▶ Passage provided
= = = = = = =

2. Buy the goods of villagers in all honesty and without stealing.
3. Return borrowed things in good time and without trouble.
4. Pay for things which you have broken and in good spirit.
5. Do not harm or hurt others.
6. Do not destroy or trample on other people's land.
7. Respect women and do not amuse yourselves with them as you would like to.
8. Do not make your prisoners of war suffer.
The attempt to adapt Maoist Chinese practice to African conditions also extended to Mulele's use of the peasants as the mainstay of his revolution.

==Death==

In 1968, then-President Joseph-Désiré Mobutu (later Mobutu Sese Seko) lured Mulele out of exile by promising him amnesty. Mulele believed Mobutu's promise and returned to Congo-Kinshasa. There, Mobutu had him arrested and sentenced to death. Mulele was allegedly tortured before being executed: his eyes were pulled from their sockets, his genitals were ripped off, and his limbs were amputated one by one, all while he was alive. What was left was dumped in the Congo River.

= = = = = = =

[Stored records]
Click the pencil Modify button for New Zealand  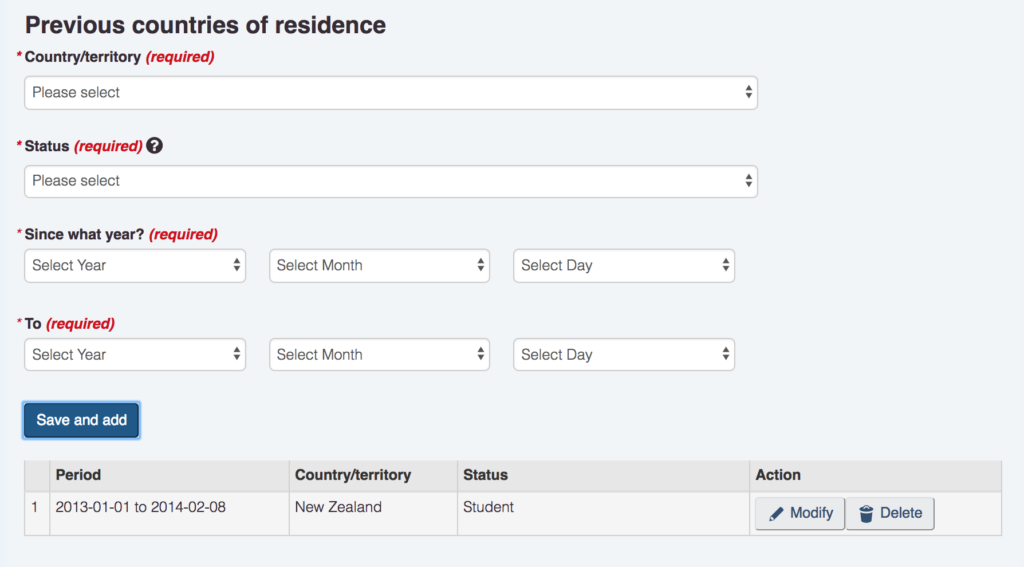point(800,513)
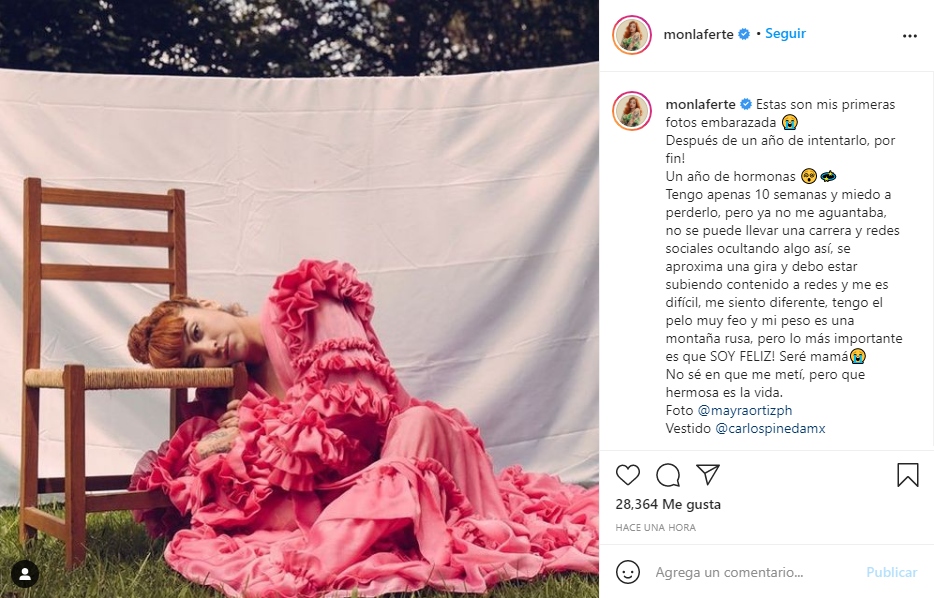Screen dimensions: 934x598
Task: Submit the comment with Publicar
Action: click(891, 572)
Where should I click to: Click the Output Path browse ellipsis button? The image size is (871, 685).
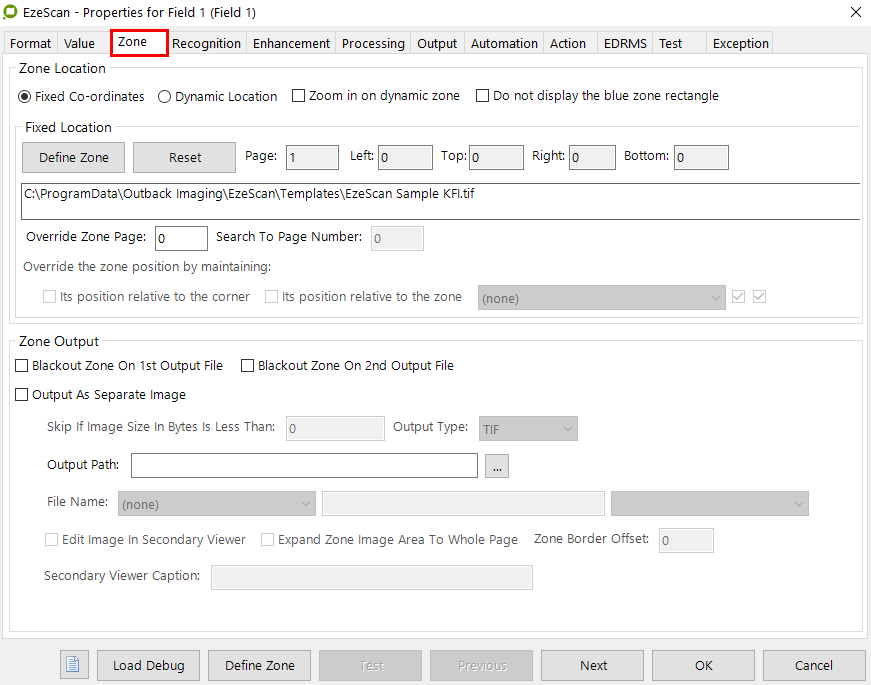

= = = = = = =

▶ Required action 1
In the passage on Mulele, what did Mobutu promise in order to lure Mulele out of exile?
▶ Required action 2
Repeat the passage on Mulele from "5. Do not harm" up to and including "of war suffer.".
The rows are material separate from the passage on Mulele.

▶ Written reply 1
Amnesty.

▶ Written reply 2
5. Do not harm or hurt others.
6. Do not destroy or trample on other people's land.
7. Respect women and do not amuse yourselves with them as you would like to.
8. Do not make your prisoners of war suffer.